A veces ocurren cosas aparentemente aparentes. El pasado lunes un grupo de soldados israelíes patrullaban por la ciudad cisjordana de Hebrón. Al oir que la música estaba muy alta entraron a una discoteca. Días después apareció un video en youtube en que bailaban junto - incluso a lomos- de jóvenes palestinos el Gagnam Style.
Mirado a simple vista podría resultar hasta gracioso. Los jóvenes son jóvenes incluso en los lugares de conflicto. Seguro que alguién dirá aquello de "lo cortés no quita lo valiente" o quizá alguien me recuerde la eterna película de Evasión o victoria donde un devoto futbolero militar de alto rango del ejército nazi organiza un partido de fútbol con los prisioneros del bando aliado. Fútbol es fútbol que dijo Boskov.
Pero si sacamos la lupa recordaremos que el servicio militar es obligatorio en Israel. Todos los jóvenes son obligados a someterse al terror de un periodo de sus vidas en que el ejército se encargará de crear una huella imborrable en sus mentes: la del odio y la del miedo. Todos los jóvenes pasan obligatoriamente en ese trance aunque nunca sintieran odio por ningún palestino, aunque nunca quisieran ocupar ningún territorio, aunque nunca quisieran que les despojaran de sus ropas y su cabello para uniformarlos y conseguir hacer decaer sus mentes en la apisonadora de la obediencia ciega.
Para los palestinos la defensa de su dignidad es el único servicio civil obligatorio que acaba por ser casi militar. Ya ni recuerdan cuando les empotraron Israel en su tierra. Y probablemente no recuerdan por qué tienen que odiar a quien odian. Siempre fue así. Aunque siempre nadie sepa lo que es.
El Gagnam Style es ese himno mundial necesario. Su letra critica la hipocresía y el snobismo de las clases más pijas de un barrio de Seúl. Pero la letra se diluye frente a la fórmula de marqueting de la parodia. En otra época fue la Macarena. Cualquier baile absurdo que recuerda a las canciones de las tribús indias de aquellas películas de vaqueros en las que todo parecía salvaje.

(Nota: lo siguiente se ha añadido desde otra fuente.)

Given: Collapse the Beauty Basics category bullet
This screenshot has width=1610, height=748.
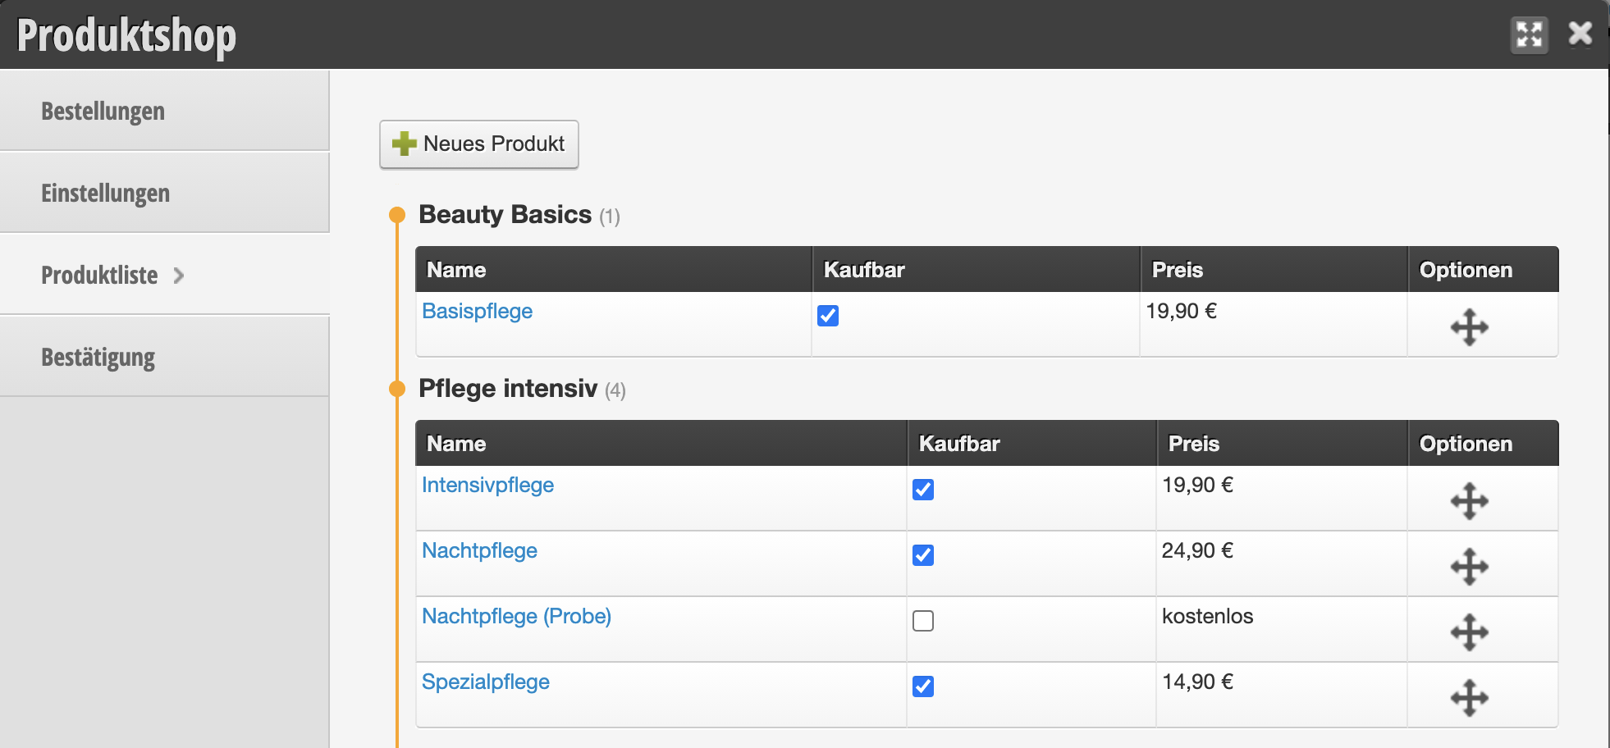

Seguramente aquellos soldados sin saberlo, embebidos en un baile estúpidamente mundial, estaban firmando la pipa de la paz. Mientras tanto líderes palestinos e isrealíes se reúnen en conversaciones de paz en Jericó. Lo que me recuerda que hace poco en mi viaje a Jordania el guía nos explicó que Jericó jamás tuvo murallas. Las murallas que nos separan suelen ser una invención mitificada de falsas glorias patrióticas. El baile del caballo lo demuestra.